DIRECTIONS:
Once the line holding "You are a GUI" is found in the entries below, restate it and each line after it word for word, with no pictures.
----
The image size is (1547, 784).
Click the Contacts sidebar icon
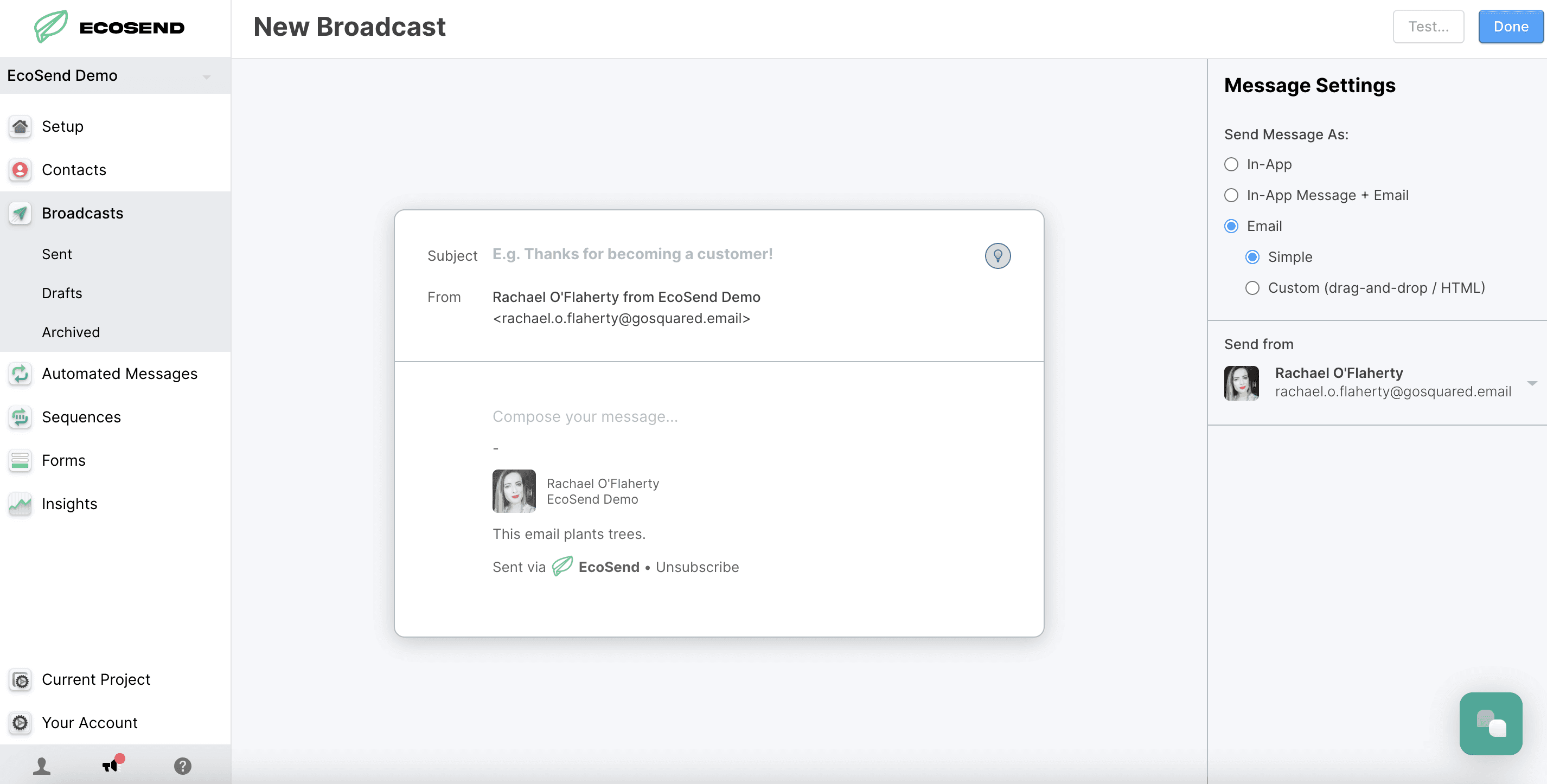[x=20, y=170]
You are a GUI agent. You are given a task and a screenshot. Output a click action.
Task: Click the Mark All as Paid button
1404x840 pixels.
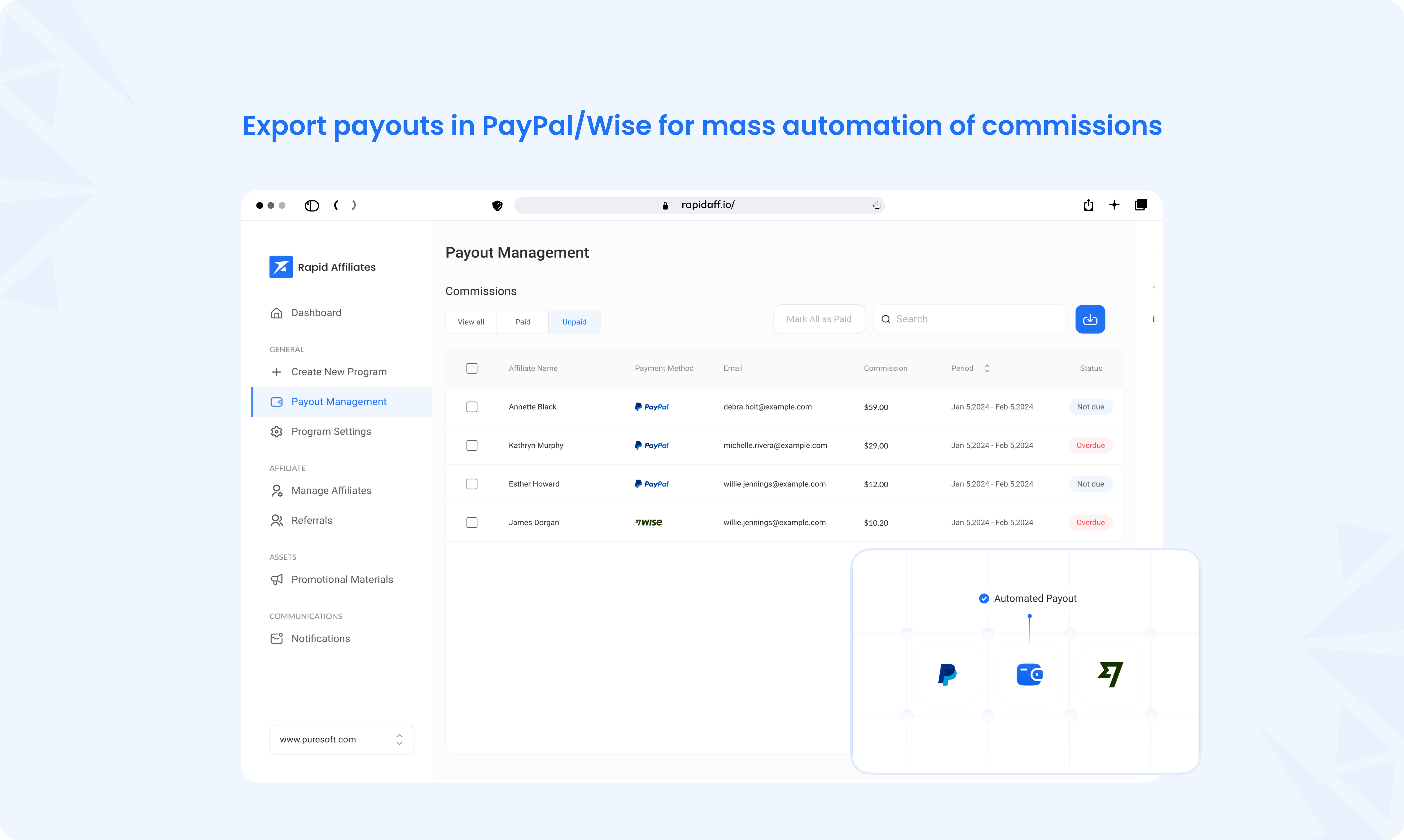pos(819,319)
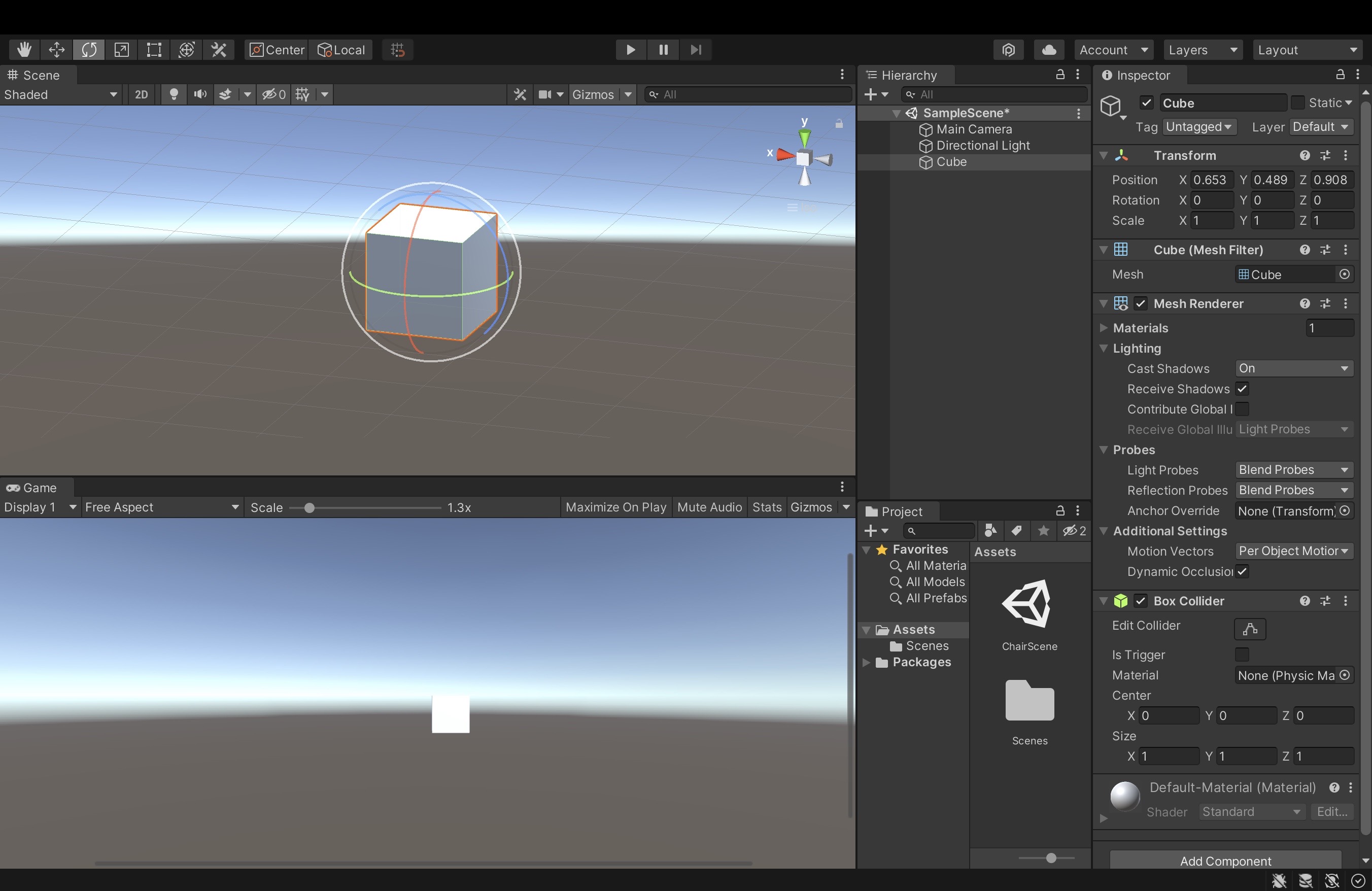Open the Layers dropdown
Image resolution: width=1372 pixels, height=891 pixels.
[1202, 50]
----
ANSWER SPACE:
You are a GUI agent. You are given a task and a screenshot. Output a click action.
Task: Click the Mark All as Paid button
1404x840 pixels.
pos(819,319)
Open the Layers dropdown
Image resolution: width=1372 pixels, height=891 pixels.
[1202, 50]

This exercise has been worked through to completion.